This work addresses the challenge of root cause localization in IoT applications under edge computing environments, where microservice architectures are prone to performance anomalies propagating across services. To enable efficient and scalable diagnosis, the authors propose a cascaded graph neural network (GNN) framework. It first partitions large-scale service dependency graphs into highly cohesive subgraphs via communication-driven graph clustering, then employs a two-level subnetwork architecture to hierarchically perform root cause localization and fault type identification. By innovatively integrating communication-aware clustering with a cascaded GNN structure, the method achieves diagnostic accuracy comparable to centralized GNNs while significantly reducing inference latency and offering near-constant scalability. Experiments on the MicroCERCL and iAnomaly datasets demonstrate the effectiveness of the proposed approach.

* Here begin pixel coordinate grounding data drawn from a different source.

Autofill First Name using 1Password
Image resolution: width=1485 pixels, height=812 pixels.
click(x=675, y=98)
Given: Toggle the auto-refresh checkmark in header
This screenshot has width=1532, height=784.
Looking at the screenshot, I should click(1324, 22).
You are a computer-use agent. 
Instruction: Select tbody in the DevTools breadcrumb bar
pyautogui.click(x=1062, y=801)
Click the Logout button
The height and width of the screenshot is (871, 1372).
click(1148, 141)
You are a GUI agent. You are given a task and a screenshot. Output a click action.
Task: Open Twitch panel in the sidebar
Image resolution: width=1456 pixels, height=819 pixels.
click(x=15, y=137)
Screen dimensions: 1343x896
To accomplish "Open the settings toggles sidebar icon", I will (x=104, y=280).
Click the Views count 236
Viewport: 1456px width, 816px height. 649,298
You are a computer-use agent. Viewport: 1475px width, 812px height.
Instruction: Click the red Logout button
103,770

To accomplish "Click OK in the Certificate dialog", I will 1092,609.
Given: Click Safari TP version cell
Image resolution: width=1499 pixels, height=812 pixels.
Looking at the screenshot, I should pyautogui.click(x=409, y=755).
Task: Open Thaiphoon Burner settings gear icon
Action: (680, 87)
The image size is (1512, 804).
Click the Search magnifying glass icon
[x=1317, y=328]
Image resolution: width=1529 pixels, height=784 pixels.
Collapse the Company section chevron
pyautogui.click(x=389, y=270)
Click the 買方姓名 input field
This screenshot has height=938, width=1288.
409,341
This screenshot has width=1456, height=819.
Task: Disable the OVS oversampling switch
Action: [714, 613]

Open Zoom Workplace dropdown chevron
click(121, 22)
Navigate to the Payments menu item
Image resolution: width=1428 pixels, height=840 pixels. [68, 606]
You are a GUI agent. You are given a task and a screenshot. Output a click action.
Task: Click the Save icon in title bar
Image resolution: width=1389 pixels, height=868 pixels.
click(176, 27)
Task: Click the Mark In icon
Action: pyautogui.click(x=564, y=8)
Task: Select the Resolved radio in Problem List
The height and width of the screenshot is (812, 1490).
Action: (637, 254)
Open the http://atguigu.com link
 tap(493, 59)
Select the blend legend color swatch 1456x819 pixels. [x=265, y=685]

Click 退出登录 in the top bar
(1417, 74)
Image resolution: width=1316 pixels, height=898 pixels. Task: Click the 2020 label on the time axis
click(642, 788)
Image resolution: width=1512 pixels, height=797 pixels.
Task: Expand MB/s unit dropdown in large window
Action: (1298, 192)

Edge computing environments host increasingly complex microservice-based IoT applications that are prone to performance anomalies propagating across dependent services. Identifying the faulty component (root cause localization) and the underlying fault type (root cause analysis) is essential for timely mitigation. Supervised graph neural networks (GNNs) currently represent the state of the art for joint root cause localization and analysis. However, existing approaches rely on centralized processing over full-system graphs, leading to high inference latency and limited scalability in large, distributed edge environments. In this paper, we propose a cascaded GNN framework for joint RCL and fault type identification that explicitly addresses these scalability challenges. Our approach employs communication-driven clustering to partition large service graphs into highly interacting communities and a cascaded network with two subnetworks that perform hierarchical RCL/RCA. By restricting message passing to reduced and structured subgraphs, the proposed framework significantly lowers computational complexity while preserving critical dependency information. We evaluate the proposed method on the MicroCERCL benchmark and large-scale datasets generated using the iAnomaly simulation framework. Experimental results show that the cascaded architecture achieves diagnostic accuracy comparable to centralized GNN baselines while maintaining near-constant inference latency as graph size increases, enabling scalable and actionable AIOps in edge computing environments.